Suppose I have a dataset that was sampled from a mixture of Gaussians: $$X \sim \sum_i w_i \mathcal{N}(\mu_i, \Sigma_i)$$

Technically, I can center and then whiten $X$ so that it has zero mean and unit covariance. But something about that process seems unsatisfactorily oversimplified: for example, what if the means of the mixture were arranged along a semicircle, such that no values in $X$ actually occurred at the overall sample mean ?

It seems like this is a case where whitening wouldn't really have much meaning in a global sense. However, given only a dataset, one could theoretically fit a mixture of Gaussians model to it, and then use the estimated covariances to whiten points in local regions of the data space.

My question is, has this process already been formalized somehow under some name that I have yet to come across? Does it even make sense? What are some good references I ought to consult to learn more about "local whitening"?

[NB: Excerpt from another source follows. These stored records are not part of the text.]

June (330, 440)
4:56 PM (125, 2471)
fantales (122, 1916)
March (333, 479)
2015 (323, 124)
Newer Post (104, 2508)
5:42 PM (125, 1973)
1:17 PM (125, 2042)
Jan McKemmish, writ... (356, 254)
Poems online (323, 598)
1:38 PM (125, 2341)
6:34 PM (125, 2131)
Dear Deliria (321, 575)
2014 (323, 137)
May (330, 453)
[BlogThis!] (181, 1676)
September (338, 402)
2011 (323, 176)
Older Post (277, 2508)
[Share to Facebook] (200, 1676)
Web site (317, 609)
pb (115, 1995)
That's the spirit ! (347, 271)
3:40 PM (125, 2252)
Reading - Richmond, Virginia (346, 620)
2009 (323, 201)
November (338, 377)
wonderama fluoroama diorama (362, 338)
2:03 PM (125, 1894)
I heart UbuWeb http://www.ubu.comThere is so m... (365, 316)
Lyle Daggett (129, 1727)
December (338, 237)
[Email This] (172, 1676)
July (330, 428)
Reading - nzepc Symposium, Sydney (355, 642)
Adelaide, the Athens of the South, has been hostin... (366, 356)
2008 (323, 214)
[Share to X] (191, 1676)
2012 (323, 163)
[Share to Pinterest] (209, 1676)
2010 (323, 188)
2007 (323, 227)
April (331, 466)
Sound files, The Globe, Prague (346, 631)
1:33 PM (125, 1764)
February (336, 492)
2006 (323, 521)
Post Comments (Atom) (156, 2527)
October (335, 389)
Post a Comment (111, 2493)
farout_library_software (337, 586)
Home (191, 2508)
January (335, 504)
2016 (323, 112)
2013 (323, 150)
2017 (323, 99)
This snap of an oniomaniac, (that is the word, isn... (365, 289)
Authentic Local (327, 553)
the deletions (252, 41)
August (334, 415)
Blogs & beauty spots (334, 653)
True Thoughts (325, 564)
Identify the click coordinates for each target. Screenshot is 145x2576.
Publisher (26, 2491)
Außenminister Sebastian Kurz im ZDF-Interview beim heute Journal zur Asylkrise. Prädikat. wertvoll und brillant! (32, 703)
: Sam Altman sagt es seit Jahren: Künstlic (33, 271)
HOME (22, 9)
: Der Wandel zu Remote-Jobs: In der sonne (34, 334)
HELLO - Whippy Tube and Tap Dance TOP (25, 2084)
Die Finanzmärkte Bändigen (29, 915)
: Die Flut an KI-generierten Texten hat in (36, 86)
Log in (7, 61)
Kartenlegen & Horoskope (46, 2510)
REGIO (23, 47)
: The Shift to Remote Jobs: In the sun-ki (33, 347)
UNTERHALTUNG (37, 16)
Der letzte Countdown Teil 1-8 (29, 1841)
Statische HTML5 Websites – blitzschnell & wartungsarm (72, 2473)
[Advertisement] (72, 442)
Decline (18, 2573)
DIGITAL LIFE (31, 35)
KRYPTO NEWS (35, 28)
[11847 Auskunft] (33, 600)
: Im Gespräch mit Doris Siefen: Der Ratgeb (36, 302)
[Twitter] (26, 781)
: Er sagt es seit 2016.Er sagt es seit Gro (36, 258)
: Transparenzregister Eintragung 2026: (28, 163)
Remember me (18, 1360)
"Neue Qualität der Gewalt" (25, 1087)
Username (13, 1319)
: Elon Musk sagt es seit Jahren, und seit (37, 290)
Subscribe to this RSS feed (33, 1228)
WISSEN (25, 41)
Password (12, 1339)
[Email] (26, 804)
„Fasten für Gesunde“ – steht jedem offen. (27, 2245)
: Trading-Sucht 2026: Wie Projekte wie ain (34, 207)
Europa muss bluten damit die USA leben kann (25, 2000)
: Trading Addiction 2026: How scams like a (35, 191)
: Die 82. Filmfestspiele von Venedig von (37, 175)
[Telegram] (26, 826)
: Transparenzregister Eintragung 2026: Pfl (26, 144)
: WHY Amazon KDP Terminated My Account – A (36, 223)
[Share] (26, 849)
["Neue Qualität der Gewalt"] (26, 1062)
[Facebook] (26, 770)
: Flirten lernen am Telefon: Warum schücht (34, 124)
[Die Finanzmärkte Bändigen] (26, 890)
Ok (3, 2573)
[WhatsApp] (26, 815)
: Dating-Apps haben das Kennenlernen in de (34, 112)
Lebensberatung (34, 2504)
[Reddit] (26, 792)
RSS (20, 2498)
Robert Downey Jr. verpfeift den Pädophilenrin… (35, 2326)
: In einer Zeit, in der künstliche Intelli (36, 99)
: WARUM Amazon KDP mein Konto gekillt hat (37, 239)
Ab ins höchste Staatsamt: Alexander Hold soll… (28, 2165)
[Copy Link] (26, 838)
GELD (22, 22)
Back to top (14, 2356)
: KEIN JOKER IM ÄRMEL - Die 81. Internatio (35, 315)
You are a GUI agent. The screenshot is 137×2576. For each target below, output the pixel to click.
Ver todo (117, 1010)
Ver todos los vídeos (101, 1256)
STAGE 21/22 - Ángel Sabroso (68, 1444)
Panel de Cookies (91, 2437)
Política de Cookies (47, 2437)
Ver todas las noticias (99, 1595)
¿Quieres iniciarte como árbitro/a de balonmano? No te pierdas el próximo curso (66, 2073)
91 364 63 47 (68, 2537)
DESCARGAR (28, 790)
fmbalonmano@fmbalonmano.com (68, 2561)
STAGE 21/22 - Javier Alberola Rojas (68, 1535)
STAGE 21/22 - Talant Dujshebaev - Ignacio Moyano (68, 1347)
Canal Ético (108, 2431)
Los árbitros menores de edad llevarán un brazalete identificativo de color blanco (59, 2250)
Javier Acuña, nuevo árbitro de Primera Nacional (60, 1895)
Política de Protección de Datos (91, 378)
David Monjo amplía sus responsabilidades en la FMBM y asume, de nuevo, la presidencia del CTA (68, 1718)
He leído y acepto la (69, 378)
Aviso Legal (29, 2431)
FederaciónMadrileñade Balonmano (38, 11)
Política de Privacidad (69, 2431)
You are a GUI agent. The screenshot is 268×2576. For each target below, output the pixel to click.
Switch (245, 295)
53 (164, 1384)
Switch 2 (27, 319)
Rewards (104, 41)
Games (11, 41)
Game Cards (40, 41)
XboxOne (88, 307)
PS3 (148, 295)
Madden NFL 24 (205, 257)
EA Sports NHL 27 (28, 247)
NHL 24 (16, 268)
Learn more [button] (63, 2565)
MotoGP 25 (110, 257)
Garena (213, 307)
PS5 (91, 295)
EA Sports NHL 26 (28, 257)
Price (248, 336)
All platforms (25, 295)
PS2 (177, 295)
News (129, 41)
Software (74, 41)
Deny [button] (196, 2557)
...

• What do you mean exactly by "whitening"? Does it have anything to do with white noise? Or with transformation of variables, so they appear uncorrelated? – Adam Ryczkowski Sep 2 '13 at 22:02
• @AdamRyczkowski I was thinking of it more in the second sense (though the two are related) -- that's why I described the whitened $X$ as having unit covariance. Should I clarify that somehow ? – lmjohns3 Sep 3 '13 at 3:33
• Well, I still some more explanation. – Adam Ryczkowski Sep 3 '13 at 5:51
• Whitening is a little unclear here. There is no sense of time in the problem statement, so I wouldn't know how to cast this in terms of a white noise signal. It seems like we are just talking about 'standardising' a sample of data. Which we can do, but what sort of meaning are we looking for in doing that? – conjectures Mar 7 '14 at 9:57
• @conjectures Yes, I meant whitening in the sense of decorrelating a dataset. As for "what sort of meaning" -- that's basically what I'm trying to ask! In machine learning, whitening is often used as a preprocessing step, even when our model explicitly assumes an underlying distribution that is non-Gaussian (e.g., RICA, "manifold learning" using autoencoders, etc.). I'm curious whether anyone's looked at "local whitening" already. – lmjohns3 Feb 1 '15 at 18:21

If you go all probabilistic, your approach to whitening would be the assumption that your data is generated from a standard normal Gaussian through some map $f$. Now, if $f$ is linear, you can use techniques such as ZCA or PCA to find the latent representations. As you already know, such $f$ cannot turn a standard normal into a mixture--you need more expressive models for that, which comes down to find some different class for $f$ which you can also estimate.